The introduction of Blackwell is poised to have a profound impact across various industries. NVIDIA has announced partnerships with major corporations to integrate Blackwell-powered solutions into their operations. For instance, Japanese automaker Toyota plans to build its next-generation autonomous vehicles using NVIDIA's DriveOS operating system, powered by Blackwell technology. Similarly, Aurora, a company specializing in autonomous shipping trucks, intends to launch its driverless trucks with NVIDIA's hardware commercially in April 2025. These collaborations underscore Blackwell's versatility and its potential to drive innovation in sectors ranging from automotive to logistics. By providing the computational power necessary for advanced AI applications, Blackwell enables companies to develop more sophisticated and efficient solutions, thereby accelerating the adoption of AI technologies across the board.
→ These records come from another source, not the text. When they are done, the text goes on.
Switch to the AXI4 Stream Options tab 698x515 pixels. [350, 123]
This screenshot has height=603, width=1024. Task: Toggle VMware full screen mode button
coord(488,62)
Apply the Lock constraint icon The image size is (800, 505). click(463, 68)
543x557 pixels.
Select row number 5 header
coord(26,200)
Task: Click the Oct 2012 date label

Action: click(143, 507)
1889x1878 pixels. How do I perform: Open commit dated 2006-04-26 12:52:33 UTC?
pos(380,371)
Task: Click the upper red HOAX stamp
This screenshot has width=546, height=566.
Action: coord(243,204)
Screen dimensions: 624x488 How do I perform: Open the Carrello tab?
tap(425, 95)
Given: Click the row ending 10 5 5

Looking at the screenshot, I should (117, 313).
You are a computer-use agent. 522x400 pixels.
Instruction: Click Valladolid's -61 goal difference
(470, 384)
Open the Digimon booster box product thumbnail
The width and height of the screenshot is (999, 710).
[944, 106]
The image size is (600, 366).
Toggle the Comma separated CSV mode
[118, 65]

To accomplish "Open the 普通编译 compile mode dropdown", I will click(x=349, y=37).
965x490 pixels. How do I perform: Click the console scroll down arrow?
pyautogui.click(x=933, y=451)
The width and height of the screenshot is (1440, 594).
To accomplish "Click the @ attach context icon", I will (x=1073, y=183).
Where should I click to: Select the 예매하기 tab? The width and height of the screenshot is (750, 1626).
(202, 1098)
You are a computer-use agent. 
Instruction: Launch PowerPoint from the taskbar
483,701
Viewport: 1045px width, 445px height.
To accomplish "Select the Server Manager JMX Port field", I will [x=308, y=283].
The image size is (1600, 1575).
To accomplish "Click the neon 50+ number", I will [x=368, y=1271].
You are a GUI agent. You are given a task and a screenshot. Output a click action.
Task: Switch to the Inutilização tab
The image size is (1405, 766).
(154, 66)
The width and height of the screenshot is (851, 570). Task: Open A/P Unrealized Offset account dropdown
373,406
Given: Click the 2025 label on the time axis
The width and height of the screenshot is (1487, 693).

NVIDIA's Blackwell architecture represents a significant milestone in the field of AI and accelerated computing. With its groundbreaking performance, enhanced efficiency, robust security features, and scalable design, Blackwell is set to redefine the capabilities of AI hardware. As industries continue to integrate AI into their operations, NVIDIA's Blackwell architecture provides the foundation upon which the next generation of AI-driven innovations will be built.